Customizing the Classroom: Differentiation in Quest Forward Learning
When we receive feedback from teachers, we often hear that while Quest Forward Learning ticks all the right boxes it’s still unclear how it can meet the needs of all students. In order to discuss this in greater detail, we have to understand what “differentiated learning” is—and what it is not.
Here are common misconceptions of differentiated learning. It is NOT:
- Made up of stagnant groups that are based on data collected at the beginning of the year/program.
- Teaching only the lower-level students and letting the higher-level students teach themselves.
- Giving higher-level students more work simply because they can handle it.
Differentiated learning IS:
- Flexible groupings of students, based on skills, interests, readiness, or choice.
- Purposeful, flexible groupings of students, so as to keep the learning experience in mind.
- Tailored instruction that meets the needs of students at all levels.
It is important to recognize that Quest Forward Learning is not a one-size-fits-all program, nor does it follow a one-and-done model. It is a continuum of experiences that allows students to develop the mindset, habits, and skills to thrive in, and beyond, school. With these definitions and goals in mind, students bring their own curiosities, interests, learning needs, and knowledge base to the classroom. Not every student who embarks upon a quest will learn the same thing or have the same experience, however. Quests are designed to meet students where they are are and allow students to progress towards their ultimate goals.
Student goals come with multiple iterations, but they should be differentiated based on the needs and levels of your particular students. Here are some best practices for differentiating and customizing quests, no matter your learning space:
- Set flexible but firm pacing. Not every student will be able to speed through quests. It is important to give them the ability to progress at their own pace, while making their own choices. Having a framework for pacing will give students and mentors some initial expectations, but with flexibility as appropriate. Offer support along the way for those students who may struggle with a quest or topic, and allow those who are ready to move forward to do so. Remember, at each step of the process, to include time for reflection and critical thinking, and enough challenge to accomplish goals.
- Incorporate active learning techniques. Active learning is an instructive approach in which students are involved in the learning process. This is especially relevant when meeting students’ diverse learning needs, as it allows them to focus on learning, rather than content consumption. See examples of active learning techniques, below.
- Use formative assessment (skills checks, habit reviews, effort ratings, check-ins) to inform instruction. There are many ways to check for understanding, but mentors need to understand the why and the end goal of assessment (i.e., What are we learning today?). With formative skills checks, habit reviews, daily effort ratings, and ongoing check-ins, mentors can plan the right types of instructional activities to drive differentiation. This relevant instruction will inevitably increase student engagement, as well.

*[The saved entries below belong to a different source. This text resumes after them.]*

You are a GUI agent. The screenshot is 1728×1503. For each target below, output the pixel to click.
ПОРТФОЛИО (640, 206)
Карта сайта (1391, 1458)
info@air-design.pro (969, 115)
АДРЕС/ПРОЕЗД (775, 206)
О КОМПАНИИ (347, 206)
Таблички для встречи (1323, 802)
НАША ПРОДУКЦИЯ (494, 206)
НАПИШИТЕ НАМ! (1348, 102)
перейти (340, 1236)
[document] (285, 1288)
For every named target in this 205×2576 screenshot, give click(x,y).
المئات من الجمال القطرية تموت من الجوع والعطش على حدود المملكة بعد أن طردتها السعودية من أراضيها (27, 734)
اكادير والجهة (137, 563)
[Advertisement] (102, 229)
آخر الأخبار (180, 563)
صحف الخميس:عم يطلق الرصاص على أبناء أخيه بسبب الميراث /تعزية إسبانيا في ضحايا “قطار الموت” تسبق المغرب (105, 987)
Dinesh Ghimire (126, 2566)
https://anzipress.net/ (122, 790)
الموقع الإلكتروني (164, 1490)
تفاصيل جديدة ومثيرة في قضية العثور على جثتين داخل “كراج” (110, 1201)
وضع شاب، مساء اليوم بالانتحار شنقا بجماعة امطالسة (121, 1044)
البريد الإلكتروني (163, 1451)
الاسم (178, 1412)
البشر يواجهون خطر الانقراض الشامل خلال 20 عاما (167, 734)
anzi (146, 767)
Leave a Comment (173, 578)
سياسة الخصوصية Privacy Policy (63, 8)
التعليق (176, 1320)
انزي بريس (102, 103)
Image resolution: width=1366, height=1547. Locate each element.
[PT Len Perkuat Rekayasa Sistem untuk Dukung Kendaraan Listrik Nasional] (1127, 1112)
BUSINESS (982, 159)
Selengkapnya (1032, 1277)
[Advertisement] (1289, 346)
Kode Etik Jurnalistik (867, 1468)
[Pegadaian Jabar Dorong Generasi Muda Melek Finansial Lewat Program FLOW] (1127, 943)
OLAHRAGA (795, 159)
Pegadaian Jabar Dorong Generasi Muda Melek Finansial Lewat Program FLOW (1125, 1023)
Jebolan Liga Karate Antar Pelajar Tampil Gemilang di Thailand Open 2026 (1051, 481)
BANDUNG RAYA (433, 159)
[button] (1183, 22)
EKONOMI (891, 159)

- Use “Guidance from Mentors” to supplement content and resources. In the Quest! platform, mentors provide supplemental resources, such as links to helpful guides, articles, and videos. Students who are struggling can utilize these links when they need additional help, while advanced students can utilize these resources to delve even deeper into a topic that interests them.
It is not easy to create a flexible, differentiated learning experience. Therefore, mentors are instrumental in helping students set and achieve their learning goals. By employing these differentiation tips and best practices when designing and planning quest-based courses, all students will receive the instruction that best meets their individual needs.
Kelsey Cain is the former Director of Professional Learning at Opportunity Education. She worked closely with schools and OE teams to develop and implement a comprehensive professional learning program for all school-based groups that align with organizational goals and strengthen instructional practices. Prior to OE, she was a classroom teacher and district leader across both urban and rural school districts in the U.S, and taught in Ghana and Costa Rica.